Former London mayoral candidate Lord Bailey, who was given a seat in the House of Lords in ex-Prime Minister Boris Johnson's resignation honours list, said in July he had previously apologised "unreservedly" for the Partygate event.
He said it had "turned into something" after he left.
During the Partygate scandal, a photograph of Lord Bailey taking part in a gathering which was alleged to have broken Covid restrictions was published in the Daily Mirror.
The party was organised by his team. At the time, he was running to be London mayor. He resigned as chair of the police and crime committee and the economy committee in the London Assembly as a result, but still sits on the former, along with the fire, resilience and emergency planning committee. He is also chair of the housing committee.

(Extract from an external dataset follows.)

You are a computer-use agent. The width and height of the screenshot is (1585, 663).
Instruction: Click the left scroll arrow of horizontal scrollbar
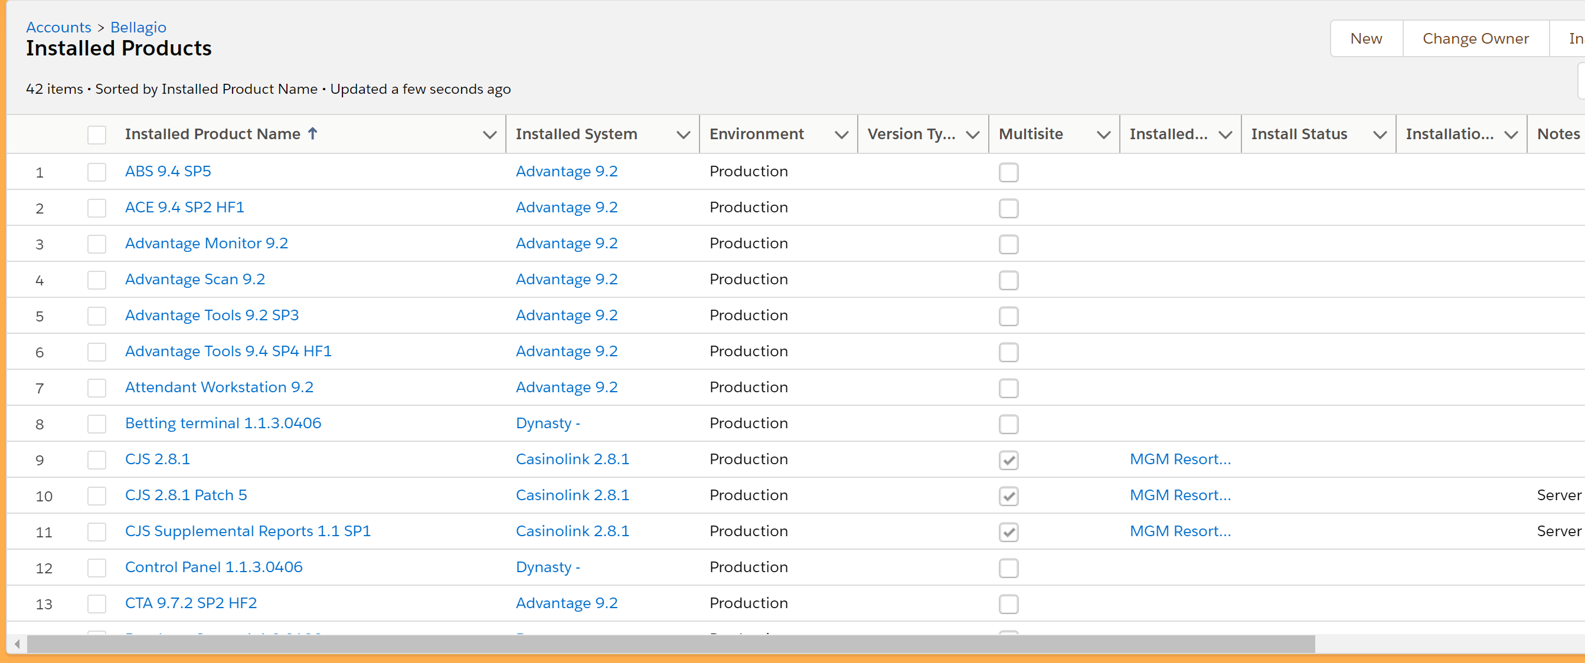tap(17, 644)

Vorderman added: "What Shaun Bailey and the rest of his ilk don't like is that those of us without a voice have found a voice.
"All of us who felt that way speak as one. It is Shaun Bailey and those Conservatives like him who are the bullies. It's laughable they are so thin-skinned because, quite simply, they can't argue with a woman about the subject matter.
"To quote their heroine Margaret Thatcher, 'If they attack one personally, it means they have not a single political argument left'."
Speaking about Lord Bailey's latest statement, Vorderman added: "Shaun Bailey has dug himself an even bigger hole.
"This isn't about me. It's about what some people in power think about women."
The BBC also contacted GB News, who said they were making no comment.
Vorderman's supporters included Ava Evans, the reporter who Laurence Fox made disparaging remarks about, also on GB News.
Fox was subsequently sacked from the channel. The host of the show he was appearing on, Dan Wootton, is still suspended following the incident.
'Ripped up the celebrity rulebook'
Vorderman told the BBC she would be contacting the chair of the Women and Equalities committee, Conservative MP Caroline Nokes, and the chief whip in the House of Lords about Lord Bailey's comments. The BBC has also contacted Ms Nokes and Lords chief whip Baroness Williams for comments.
When asked if abuse on social media ever gets too much for her, Vorderman said: "Not once. The more it happens, it makes me stronger... voices like me have found a community together. We will hold people to account, if that means we get abuse, then so be it."
She said misogyny was a culture. "It aims to demean, humiliate, put the little woman in the corner.
"I'm post-menopause. I have ripped up the celebrity rulebook. I'm here without apology and without fear."
'I must leave'
Vorderman left her weekly BBC Wales radio show last year after her criticism of the government on social media broke the BBC's new social media guidelines.
She said at the time that she was not "prepared to lose my voice on social media", and managers "have decided I must leave".
Her posts on X in recent months have said the current Conservative Party "needs to be utterly dismantled at the next election" and that she wants to stop the "vile government clinging onto power for a day longer".
There are now stricter impartiality rules for the hosts of selected "flagship programmes" like Match of the Day, Strictly Come Dancing and The Apprentice.
All BBC staff and freelancers are also "required to respect civility in public discourse and to not bring the BBC into disrepute", the new guidelines say.
Vorderman's Radio Wales show was not on the "flagship" list, and the issue with her posts is understood to have been to do with civility, rather than impartiality.
She first came to prominence when she worked on Channel 4 show Countdown.